*WHAT YOU NEED TO DO*.
Copy these lines word for word, beginning at the line that contains "Open the WiFi network dropdown" and ending after the line that contains "Viewport: 1568px width, 753px".

═══ PROVIDED RECORDS

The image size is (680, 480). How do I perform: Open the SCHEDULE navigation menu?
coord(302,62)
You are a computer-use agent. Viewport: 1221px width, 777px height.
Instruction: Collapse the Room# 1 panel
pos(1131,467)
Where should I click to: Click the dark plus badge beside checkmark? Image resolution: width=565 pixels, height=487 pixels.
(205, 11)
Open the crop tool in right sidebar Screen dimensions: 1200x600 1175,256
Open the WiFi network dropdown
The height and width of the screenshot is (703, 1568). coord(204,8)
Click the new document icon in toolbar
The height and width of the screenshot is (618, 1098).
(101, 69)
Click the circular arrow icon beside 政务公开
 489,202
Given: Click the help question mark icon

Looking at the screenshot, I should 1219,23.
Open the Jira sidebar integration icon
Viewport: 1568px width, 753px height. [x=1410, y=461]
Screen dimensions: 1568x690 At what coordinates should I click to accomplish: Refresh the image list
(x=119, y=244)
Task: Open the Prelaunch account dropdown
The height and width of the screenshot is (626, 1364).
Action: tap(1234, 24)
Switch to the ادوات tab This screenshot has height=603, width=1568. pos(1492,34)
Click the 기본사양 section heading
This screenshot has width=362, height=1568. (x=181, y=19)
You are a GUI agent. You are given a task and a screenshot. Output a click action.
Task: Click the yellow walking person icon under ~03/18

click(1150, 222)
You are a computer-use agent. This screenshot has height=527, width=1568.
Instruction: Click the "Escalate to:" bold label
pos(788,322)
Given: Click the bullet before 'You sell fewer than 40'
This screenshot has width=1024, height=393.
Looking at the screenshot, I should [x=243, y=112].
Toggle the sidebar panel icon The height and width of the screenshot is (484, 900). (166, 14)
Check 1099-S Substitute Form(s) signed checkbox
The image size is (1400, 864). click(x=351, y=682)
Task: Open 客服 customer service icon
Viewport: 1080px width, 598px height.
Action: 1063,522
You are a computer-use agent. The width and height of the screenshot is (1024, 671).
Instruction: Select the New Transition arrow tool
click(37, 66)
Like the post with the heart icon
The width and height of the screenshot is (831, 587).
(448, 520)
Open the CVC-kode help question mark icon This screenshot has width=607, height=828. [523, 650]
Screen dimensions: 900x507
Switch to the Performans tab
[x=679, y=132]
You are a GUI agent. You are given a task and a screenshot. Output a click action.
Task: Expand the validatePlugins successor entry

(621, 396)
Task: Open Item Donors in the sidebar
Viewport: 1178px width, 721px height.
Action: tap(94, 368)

══════

*OUTPUT OF THE TASK*.
Open the WiFi network dropdown
The height and width of the screenshot is (703, 1568). coord(204,8)
Click the new document icon in toolbar
The height and width of the screenshot is (618, 1098).
(101, 69)
Click the circular arrow icon beside 政务公开
 489,202
Given: Click the help question mark icon

Looking at the screenshot, I should 1219,23.
Open the Jira sidebar integration icon
Viewport: 1568px width, 753px height. [x=1410, y=461]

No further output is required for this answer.